*** INFORMATION ***
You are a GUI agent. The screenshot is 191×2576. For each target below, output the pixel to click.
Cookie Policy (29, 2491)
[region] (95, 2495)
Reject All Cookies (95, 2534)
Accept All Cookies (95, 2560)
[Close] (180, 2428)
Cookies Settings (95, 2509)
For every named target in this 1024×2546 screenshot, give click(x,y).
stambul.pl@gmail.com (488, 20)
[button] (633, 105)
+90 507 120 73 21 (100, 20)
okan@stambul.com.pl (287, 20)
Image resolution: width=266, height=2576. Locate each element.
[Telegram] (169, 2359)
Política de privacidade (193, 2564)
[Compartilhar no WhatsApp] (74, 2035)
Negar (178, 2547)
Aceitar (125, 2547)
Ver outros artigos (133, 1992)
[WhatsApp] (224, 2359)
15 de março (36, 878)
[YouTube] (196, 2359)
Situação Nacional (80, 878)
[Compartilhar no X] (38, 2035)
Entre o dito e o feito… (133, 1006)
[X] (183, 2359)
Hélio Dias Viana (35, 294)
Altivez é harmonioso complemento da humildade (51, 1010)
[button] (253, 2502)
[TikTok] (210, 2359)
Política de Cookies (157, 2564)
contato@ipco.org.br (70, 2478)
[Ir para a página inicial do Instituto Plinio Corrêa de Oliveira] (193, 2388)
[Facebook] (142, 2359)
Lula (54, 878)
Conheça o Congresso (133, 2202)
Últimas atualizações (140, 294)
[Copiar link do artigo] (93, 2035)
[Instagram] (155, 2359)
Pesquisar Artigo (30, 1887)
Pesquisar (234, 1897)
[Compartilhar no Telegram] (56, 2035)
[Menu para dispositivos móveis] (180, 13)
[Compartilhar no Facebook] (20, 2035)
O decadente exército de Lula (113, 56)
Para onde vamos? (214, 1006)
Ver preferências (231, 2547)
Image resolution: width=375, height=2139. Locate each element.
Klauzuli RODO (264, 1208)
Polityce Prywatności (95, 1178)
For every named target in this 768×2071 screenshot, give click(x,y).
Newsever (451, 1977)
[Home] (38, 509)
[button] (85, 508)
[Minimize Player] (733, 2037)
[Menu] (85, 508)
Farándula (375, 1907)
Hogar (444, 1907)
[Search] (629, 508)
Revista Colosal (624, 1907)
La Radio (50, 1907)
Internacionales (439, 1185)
***
● WHAT YOU ARE ASKED TO DO
Set down, unchanged, only those lines above that fall between the line with "[button] (633, 105)" and the line with "Lula (54, 878)", the two end lines included.

● ANSWER SECTION
[button] (633, 105)
+90 507 120 73 21 (100, 20)
okan@stambul.com.pl (287, 20)
Image resolution: width=266, height=2576. Locate each element.
[Telegram] (169, 2359)
Política de privacidade (193, 2564)
[Compartilhar no WhatsApp] (74, 2035)
Negar (178, 2547)
Aceitar (125, 2547)
Ver outros artigos (133, 1992)
[WhatsApp] (224, 2359)
15 de março (36, 878)
[YouTube] (196, 2359)
Situação Nacional (80, 878)
[Compartilhar no X] (38, 2035)
Entre o dito e o feito… (133, 1006)
[X] (183, 2359)
Hélio Dias Viana (35, 294)
Altivez é harmonioso complemento da humildade (51, 1010)
[button] (253, 2502)
[TikTok] (210, 2359)
Política de Cookies (157, 2564)
contato@ipco.org.br (70, 2478)
[Ir para a página inicial do Instituto Plinio Corrêa de Oliveira] (193, 2388)
[Facebook] (142, 2359)
Lula (54, 878)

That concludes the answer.